At this point you're probably sick of the cold and the oppressive glacial winds. You're most likely jonesing for some sort of thermal refuge to dethaw your frozen bones. And certainly you long for the colors of spring and summer, the feeling of fruitfulness.
But just because the trees and ground show no sign of green doesn't mean fecundity is lost. Visit Westport's Winter Farmers' Market, there's plenty of life blooming there.
Every Thursday from 10 a.m. until 2 p.m. local farmers and vendors congregate in the warm greenhouse of Gilbertie's Herb Farm, proffering their season's best to fellow Westporters—a sermon on both health, freshness, and economics.
"The Farmers' Market gives people the power to eat healthy and support local businesses," says Lori Cochrain, director of the . "In today's economy, it's best to keep money local, eat healthy, and trust our local farmers."
And with the market's panoply of fresh produce, meats, cheeses, and other artisan goods, eating healthy is certainly inevitable. Patrons meander from vendor to vendor, gleaning local edibles for their winter meals. They finger through baskets of turnips and sweet potatoes, peashoots and beets. They select a cut of meat from Sankow's Beaver Brook Farm's table and then peruse the freshly baked pies on display at Whistle Stop Bakery's booth. Everything needed for a winter meal is at their disposal.
And to ensure that all the comestibles are of top quality, farmers and vendors must comply with the stringencies mandated by the Connecticut Department of Agriculture. "Our mission is to supply local and sustainable food" says Cochrain. "All of our farms have to meet strict criteria. We're one of the strictest markets."
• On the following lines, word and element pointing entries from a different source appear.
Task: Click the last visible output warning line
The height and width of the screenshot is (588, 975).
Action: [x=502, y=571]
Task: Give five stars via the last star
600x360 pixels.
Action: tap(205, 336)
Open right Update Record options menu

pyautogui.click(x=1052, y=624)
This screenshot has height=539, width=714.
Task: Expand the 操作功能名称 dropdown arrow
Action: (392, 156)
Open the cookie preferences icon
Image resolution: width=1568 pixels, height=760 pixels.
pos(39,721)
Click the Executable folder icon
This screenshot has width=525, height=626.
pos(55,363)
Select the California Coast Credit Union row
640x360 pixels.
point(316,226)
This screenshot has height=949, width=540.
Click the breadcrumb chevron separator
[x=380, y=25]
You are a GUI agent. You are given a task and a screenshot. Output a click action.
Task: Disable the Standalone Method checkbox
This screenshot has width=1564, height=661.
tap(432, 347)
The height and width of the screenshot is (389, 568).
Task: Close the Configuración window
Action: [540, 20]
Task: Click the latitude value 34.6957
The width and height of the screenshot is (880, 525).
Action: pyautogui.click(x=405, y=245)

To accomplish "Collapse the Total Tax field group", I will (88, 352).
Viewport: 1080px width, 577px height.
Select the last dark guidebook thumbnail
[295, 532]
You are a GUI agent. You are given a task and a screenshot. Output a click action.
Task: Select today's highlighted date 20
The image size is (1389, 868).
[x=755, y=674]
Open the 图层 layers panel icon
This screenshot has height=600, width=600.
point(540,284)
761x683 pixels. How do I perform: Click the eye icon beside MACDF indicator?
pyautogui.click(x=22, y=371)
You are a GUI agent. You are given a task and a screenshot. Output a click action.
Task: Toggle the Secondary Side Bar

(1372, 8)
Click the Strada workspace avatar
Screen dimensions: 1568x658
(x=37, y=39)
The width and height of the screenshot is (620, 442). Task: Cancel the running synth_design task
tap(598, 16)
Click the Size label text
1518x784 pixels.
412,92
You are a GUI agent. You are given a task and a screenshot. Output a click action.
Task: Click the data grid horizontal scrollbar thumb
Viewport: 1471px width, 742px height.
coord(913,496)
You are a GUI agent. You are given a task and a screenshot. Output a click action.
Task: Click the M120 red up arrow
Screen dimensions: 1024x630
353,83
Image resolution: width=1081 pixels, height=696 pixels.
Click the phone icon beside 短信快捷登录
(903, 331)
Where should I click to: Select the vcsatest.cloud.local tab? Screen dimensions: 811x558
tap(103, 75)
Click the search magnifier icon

But procuring ingredients to create a hearty stew or slow roast isn't the only reason why people gather at the market. There's a social component, too. "Because of the severity of weather this winter the community wants a break," says Joe Gloria of Gilbertie's Herb Farm. "[Everyone] wants to get out and converse. It's cabin fever gone wild."
And they do. After doing a bit of shopping, patrons break away from the booths and scatter themselves about the burlap covered picnic tables. Aromas of woodsmoke and fresh jasmine waft overhead, as they nibble on freshly fired pizzas made à la minute by Skinny Pines Brick Oven Caterer and sip on Argoya holistic teas. They chat with their neighbors and friends, basking in the greenhouse's 80-degree temperature.
Come March 31st, however, the market will adjourn for six weeks. With the break, farmers will tend to their crops and regroup for the summer market, which is scheduled to commence on May 19th at its customary location, the Imperial Avenue commuters' lot.
But until then, life in the greenhouse is a joy.